# Explanatory Statement to be Annexed to Notice (Section 102)
## 1. When is an Explanatory Statement Required?
Where any special business is to be transacted at a general meeting, an Explanatory Statement shall be annexed to the notice calling such meeting.
## 2. Ordinary Business vs Special Business [Section 102(2)]
### Ordinary Business (at AGM ONLY)
Includes only 4 items:
1. Consideration of financial statements and reports of the Board and auditors
2. Declaration of any dividend
3. Appointment of directors in place of those retiring
4. Appointment of auditors and fixing their remuneration
### Special Business
- At AGM: All business OTHER than the 4 ordinary items above
- At EGM: Every business transacted is special business
Note: Explanatory statement is NOT required for Ordinary Business.
## 3. Contents of the Explanatory Statement
Must specify:
### (a) Nature of Concern/Interest
Financial or otherwise, of:
- (i) Every director and the manager, if any
- (ii) Every other Key Managerial Personnel (KMP)
- (iii) Relatives of persons in (i) and (ii)
### (b) Other Information & Facts
Any information enabling members to understand:
- Meaning of the items of business
- Scope and implications
- Helping them take an informed decision
## 4. Special Disclosure — Shareholding in Other Companies [Proviso to S.102(2)]
If any special business relates to or affects another company:
- Disclose the extent of shareholding in that other company of every promoter, director, manager, and every KMP
- Only if shareholding is 2% or more of the paid-up share capital of that other company
## 5. Reference to Documents
If any item refers to a document to be considered at the meeting, the time and place where such document can be inspected must be specified in the explanatory statement.
## 6. Effect of Non-disclosure/Insufficient Disclosure [Section 102(4)]
If any benefit accrues to a promoter, director, manager, KMP, or their relatives due to non-disclosure/insufficient disclosure:
- Such person shall hold the benefit in trust for the company
- Shall be liable to compensate the company to the extent of the benefit received
- Without prejudice to any other action under this Act or any other law
## 7. Penalty for Contravention [Section 102(5)]
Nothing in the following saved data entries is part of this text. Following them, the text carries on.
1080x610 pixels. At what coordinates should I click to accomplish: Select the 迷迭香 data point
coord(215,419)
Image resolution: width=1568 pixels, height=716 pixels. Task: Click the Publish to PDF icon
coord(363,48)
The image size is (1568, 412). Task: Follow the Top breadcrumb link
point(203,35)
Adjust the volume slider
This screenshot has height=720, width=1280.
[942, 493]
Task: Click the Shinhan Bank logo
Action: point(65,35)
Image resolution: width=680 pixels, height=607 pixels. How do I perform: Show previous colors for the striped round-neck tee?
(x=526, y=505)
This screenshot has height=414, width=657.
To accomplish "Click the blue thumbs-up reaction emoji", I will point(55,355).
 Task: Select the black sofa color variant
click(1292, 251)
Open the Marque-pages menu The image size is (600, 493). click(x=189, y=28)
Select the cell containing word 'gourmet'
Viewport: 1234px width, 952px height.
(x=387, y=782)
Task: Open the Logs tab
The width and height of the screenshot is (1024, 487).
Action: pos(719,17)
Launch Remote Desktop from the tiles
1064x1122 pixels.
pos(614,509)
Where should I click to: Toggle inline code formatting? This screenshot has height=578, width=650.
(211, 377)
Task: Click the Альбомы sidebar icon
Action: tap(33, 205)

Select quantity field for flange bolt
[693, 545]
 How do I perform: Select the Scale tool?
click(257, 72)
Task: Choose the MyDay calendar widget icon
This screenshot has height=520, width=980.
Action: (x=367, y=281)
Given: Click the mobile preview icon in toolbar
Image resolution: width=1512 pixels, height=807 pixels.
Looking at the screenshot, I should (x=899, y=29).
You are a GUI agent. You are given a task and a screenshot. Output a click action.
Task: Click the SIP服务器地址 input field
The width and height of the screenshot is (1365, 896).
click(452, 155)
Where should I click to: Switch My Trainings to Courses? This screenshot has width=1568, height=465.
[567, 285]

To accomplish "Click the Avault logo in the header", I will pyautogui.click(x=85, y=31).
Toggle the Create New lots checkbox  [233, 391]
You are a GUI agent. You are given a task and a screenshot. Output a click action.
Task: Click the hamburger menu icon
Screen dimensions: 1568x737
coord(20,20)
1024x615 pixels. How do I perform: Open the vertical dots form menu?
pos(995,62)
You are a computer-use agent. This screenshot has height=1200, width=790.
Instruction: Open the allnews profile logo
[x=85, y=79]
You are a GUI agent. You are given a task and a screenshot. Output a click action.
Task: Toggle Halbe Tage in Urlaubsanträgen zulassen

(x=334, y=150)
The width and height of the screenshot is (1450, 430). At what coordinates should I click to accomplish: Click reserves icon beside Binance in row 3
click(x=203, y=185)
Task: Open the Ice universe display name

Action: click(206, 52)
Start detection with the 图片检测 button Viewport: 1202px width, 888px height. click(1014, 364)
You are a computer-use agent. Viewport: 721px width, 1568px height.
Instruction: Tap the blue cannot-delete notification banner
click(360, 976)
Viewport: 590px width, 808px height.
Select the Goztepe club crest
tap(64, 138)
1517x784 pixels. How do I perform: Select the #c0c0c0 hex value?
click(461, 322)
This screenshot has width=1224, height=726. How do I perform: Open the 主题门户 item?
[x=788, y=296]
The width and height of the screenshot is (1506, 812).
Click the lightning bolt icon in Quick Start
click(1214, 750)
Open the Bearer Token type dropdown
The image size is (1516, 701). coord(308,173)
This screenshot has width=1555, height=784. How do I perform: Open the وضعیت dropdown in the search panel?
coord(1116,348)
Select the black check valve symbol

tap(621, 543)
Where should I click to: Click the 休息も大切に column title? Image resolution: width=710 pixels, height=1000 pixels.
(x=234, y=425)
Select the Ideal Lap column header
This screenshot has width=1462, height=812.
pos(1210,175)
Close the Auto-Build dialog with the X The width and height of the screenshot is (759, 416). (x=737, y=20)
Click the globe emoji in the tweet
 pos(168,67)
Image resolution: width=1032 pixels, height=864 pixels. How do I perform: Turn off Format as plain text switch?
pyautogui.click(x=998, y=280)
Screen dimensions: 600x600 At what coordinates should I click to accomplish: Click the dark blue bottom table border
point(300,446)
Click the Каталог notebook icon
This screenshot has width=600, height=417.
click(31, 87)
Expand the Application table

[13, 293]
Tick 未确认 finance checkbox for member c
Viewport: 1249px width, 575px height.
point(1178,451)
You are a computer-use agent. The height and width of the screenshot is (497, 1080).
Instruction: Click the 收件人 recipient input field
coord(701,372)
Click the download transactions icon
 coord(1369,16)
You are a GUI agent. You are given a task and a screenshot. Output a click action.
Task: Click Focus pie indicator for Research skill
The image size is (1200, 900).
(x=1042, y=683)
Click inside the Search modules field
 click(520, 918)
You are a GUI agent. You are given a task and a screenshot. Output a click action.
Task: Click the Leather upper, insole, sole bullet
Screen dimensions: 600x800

Without prejudice to S.102(4), every promoter, director, manager, or other KMP in default is liable to a penalty of:
Higher of:
- ₹50,000, OR
- 5 times the amount of benefit accruing to the promoter/director/manager/KMP/relatives
## Key Takeaways
- Only 4 items qualify as ordinary business — and only at AGMs.
- ALL EGM business is special business.
- Disclose interests, financial impact, related-company shareholding (2%+ threshold).
- Non-disclosure → benefits held in trust + compensation + penalty up to 5× benefit (min ₹50,000).